That would require Canadian projects to be reviewed and issued permits, to be built and producing fuel, and to have feasible shipping options developed within three years.
“The (regulatory) processes have to be done rigorously and properly,” Trudeau said.
EverWind Fuels, the Nova Scotia-based company behind the Stephenville development, plans to use wind power to create hydrogen and ammonia. That ammonia would be shipped to Germany, where it can be used as fuel to replace natural gas, or converted back into hydrogen.
It, too, is eyeing 2025 as a target for its first exports and signed memorandums of understanding Tuesday with two European companies — E.ON Hydrogen and Uniper Global Commodities — to send green ammonia to Germany from its Nova Scotia facility beginning that year. The facility at Point Tupper is expected to be the first to be operational in Atlantic Canada, EverWind said.
Founder and CEO Trent Vichie said in an interview that the show of support from both governments is critical, but he warned that there are lessons to be learned from the failure to develop liquid natural gas production and export capacity.
“We feel that it’s a race and that Canada has the opportunity, if they act in support, to take take a place in this industry and be one of the early leaders,” he said.
The bilateral deal does not say how much hydrogen Canada and Germany think could be shipped overall by 2025.
“It is absolutely ambitious, but part of the thing about setting goals is you need to be ambitious to actually force action,” Wilkinson said.
He said projects that use onshore wind power have a shorter time frame than offshore wind, but acknowledges initial production will be quite small.

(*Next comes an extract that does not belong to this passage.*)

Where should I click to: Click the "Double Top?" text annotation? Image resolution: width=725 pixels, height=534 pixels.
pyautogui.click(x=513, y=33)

“I think it’s reasonable to say we can get there within three years but if we don’t make 2025 and it’s 2026, by setting 2025 it’s still a pretty ambitious goal,” he said.
It will also take time for German demand to ramp up, said Wilkinson. That will require infrastructure changes, such as piping upgrades in homes to use hydrogen for heat.
Germany has a noted preference for “green” hydrogen, which is produced by splitting water molecules using electrolysis powered by renewable energy.
But Canada is also looking to produce copious amounts of “blue” hydrogen, the kind derived from natural gas but with the accompanying carbon dioxide emissions trapped with carbon capture and stored back underground.
Currently almost all of the hydrogen made in Canada — about three million tonnes in 2020 — is made from natural gas without carbon capture technology. That type of hydrogen is referred to as “grey.”
Germany isn’t barring blue hydrogen but will not put government money toward it. That said, most of Canada’s blue hydrogen will come from Western Canada, and shipping it to Europe is no more feasible than getting natural gas from Alberta and British Columbia to Europe.
Any blue hydrogen exported from Western Canada will seek American or Asian markets.
The agreement does include a requirement for the two countries to develop a mutually agreed upon method to define “clean, low carbon and renewable hydrogen.”
But it is carefully crafted to note Germany’s preference for green hydrogen while recognizing Canada’s desire that both types are included.
Canada intends to lean on existing funding programs, including the $1.5-billion Clean Fuels Fund, but will put additional dollars on the table when or if needed, Wilkinson said.